TASK SET:
- a) Answer these questions using the Stage 4 curriculum excerpt, one line each:
(i) Which non-fiction genres and text types are recommended at Stage 4?
(ii) What two things should be checked when re-reading one's own writing?
(iii) What does the excerpt say to do with play-scripts?
- b) Write the next part of the Stage 4 curriculum excerpt, picking up after its last line.

Grammar and punctuation (continued)
• Use a range of end-of-sentence punctuation with accuracy.
• Use speech marks and begin to use other associated punctuation.
• Experiment with varying tenses within texts, e.g. in dialogue.
• Use a wider variety of connectives in an increasing range of sentences.
• Re-read own writing to check punctuation and grammatical sense.
The following genres and text types are recommended at Stage 4:
Fiction and poetry: historical stories, stories set in imaginary worlds,
stories from other cultures, real life stories with issues/dilemmas,
poetry and plays including imagery.
Non-fiction: newspapers and magazines, reference texts,
explanations, persuasion including advertisements.
Fiction and poetry
• Extend the range of reading.
• Explore the different processes of reading silently and reading aloud.
• Investigate how settings and characters are built up from details and identify key words and phrases.
• Explore implicit as well as explicit meanings within a text.
• Recognise meaning in figurative language.
• Understand the main stages in a story from introduction to resolution.
• Explore narrative order and the focus on significant events.
• Retell or paraphrase events from the text in response to questions.
• Understand how expressive and descriptive language creates mood.
• Express a personal response to a text and link characters and settings to personal experience.
• Read further stories or poems by a favourite writer, and compare them.
• Read and perform play-scripts, exploring how scenes are built up.

STORED DATA:
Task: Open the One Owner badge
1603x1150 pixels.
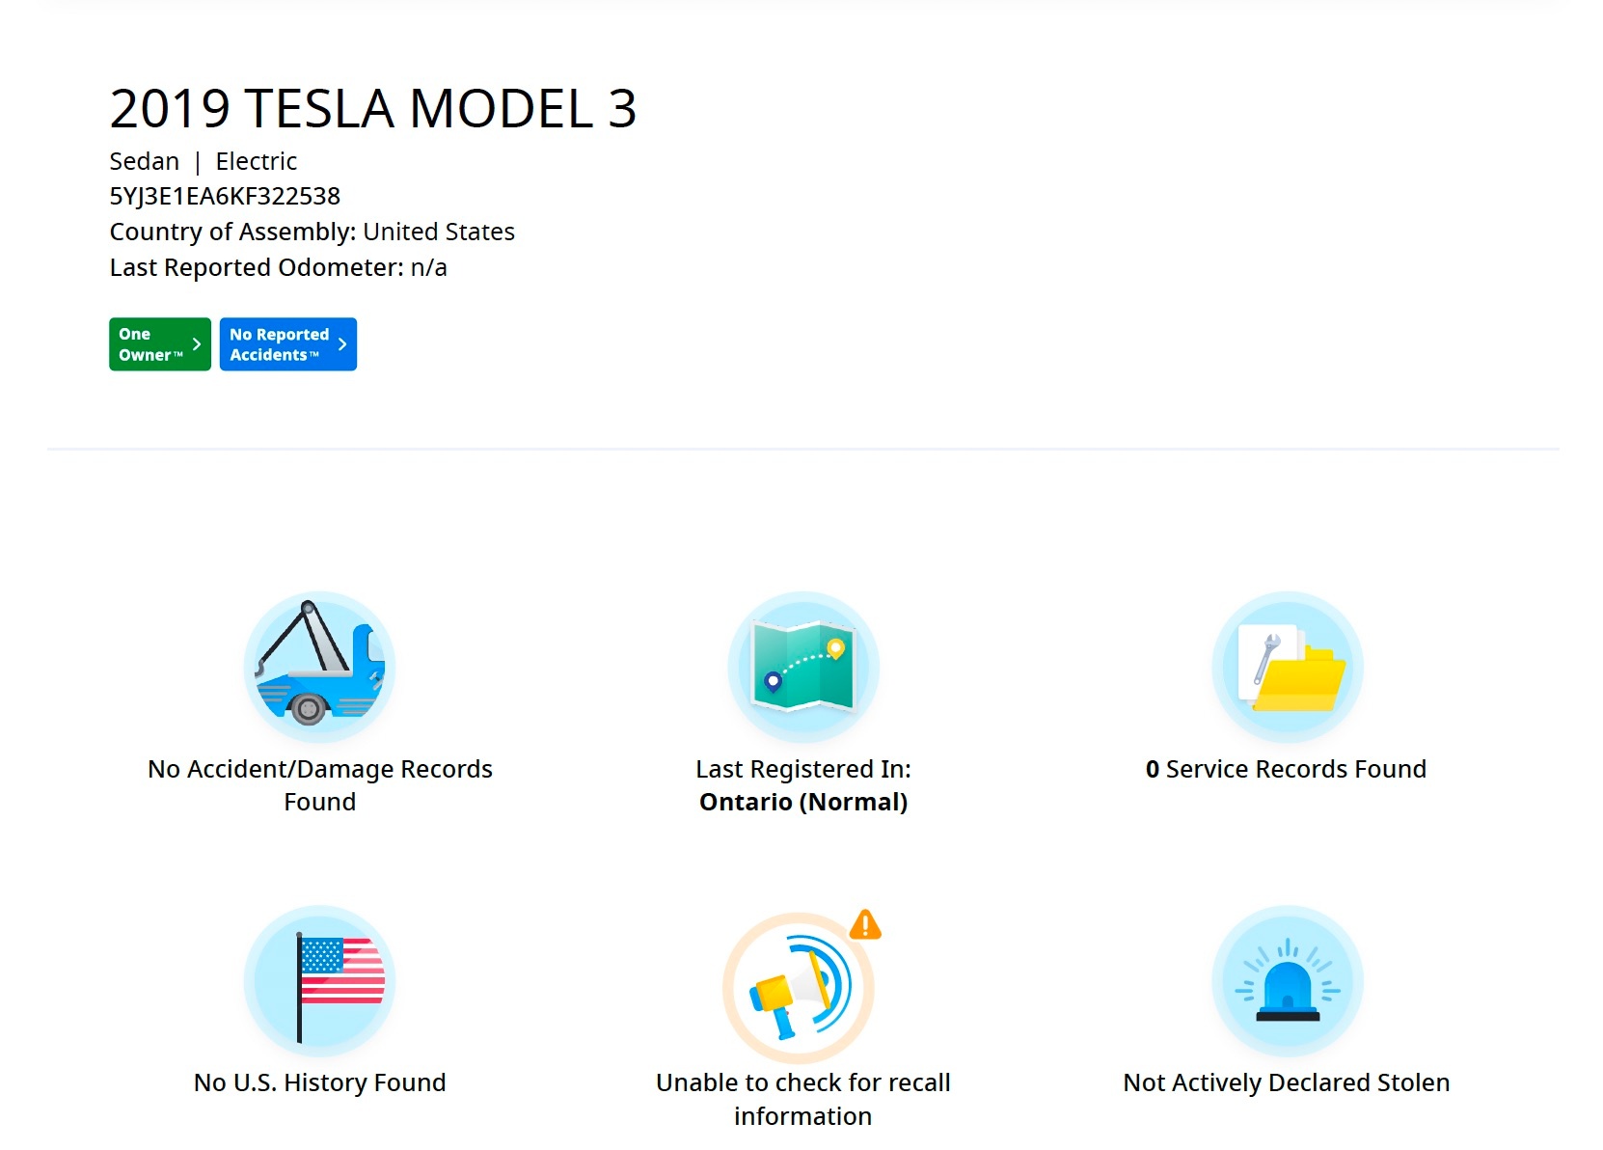Action: click(160, 344)
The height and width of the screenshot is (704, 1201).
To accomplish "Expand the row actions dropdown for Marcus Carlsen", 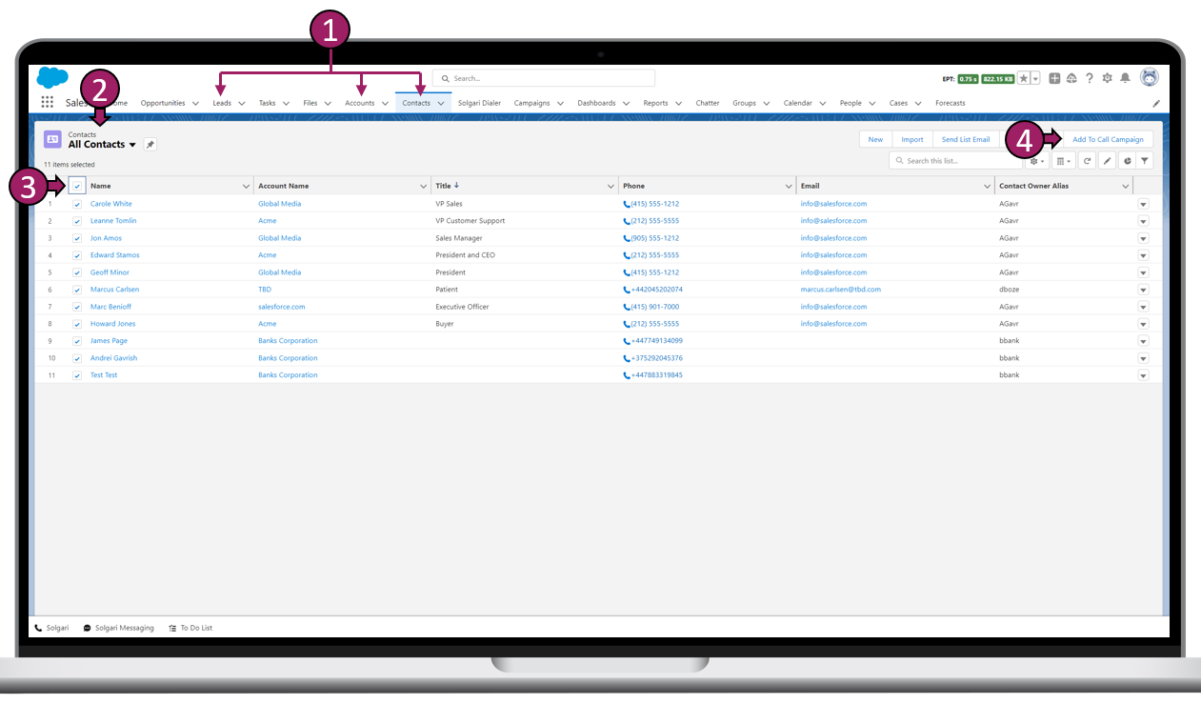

EXPECTED OUTPUTS:
- a)
(i) Newspapers and magazines, reference texts, explanations, and persuasion including advertisements.
(ii) Punctuation and grammatical sense.
(iii) Read and perform them, exploring how scenes are built up.

- b)
• Explore the impact of imagery and figurative language in poetry, including alliteration and simile, e.g. as … as a ….
• Compare and contrast poems and investigate poetic features.
• Understand how points are ordered to make a coherent argument.
• Understand how paragraphs and chapters are used to organise ideas.
• Identify different types of non-fiction text and their known key features.
• Read newspaper reports and consider how they engage the reader.
• Investigate how persuasive writing is used to convince a reader.
• Note key words and phrases to identify the main points in a passage.
• Distinguish between fact and opinion in print and ICT sources.
• Explore different ways of planning stories, and write longer stories from plans.
• Elaborate on basic information with some detail.
• Write character profiles, using detail to capture the reader’s imagination.
• Explore alternative openings and endings for stories.
• Begin to adopt a viewpoint as a writer, expressing opinions about characters or places.
• Begin to use paragraphs more consistently to organise and sequence ideas.
• Choose and compare words to strengthen the impact of writing, including some powerful verbs.
• Explore the layout and presentation of writing, in the context of helping it to fit its purpose.
• Show awareness of the reader by adopting an appropriate style or viewpoint.
• Write newspaper-style reports, instructions and non-chronological reports.
• Present an explanation or a point of view in ordered points, e.g. in a letter.
• Collect and present information from non-fiction texts.
• Make short notes from a text and use these to aid writing.
• Summarise a sentence or a paragraph in a limited number of words.
• Use joined-up handwriting in all writing.
Speaking and listening
• Organise ideas in a longer speaking turn to help the listener.
• Vary use of vocabulary and level of detail according to purpose.
• Understand the gist of an account or the significant points and respond to main ideas with relevant suggestions and comments.
• Deal politely with opposing points of view.
• Listen carefully in discussion, contributing relevant comments and questions.
• Adapt the pace and loudness of speaking appropriately when performing or reading aloud.
• Adapt speech and gesture to create a character in drama.
• Comment on different ways that meaning can be expressed in own and others’ talk.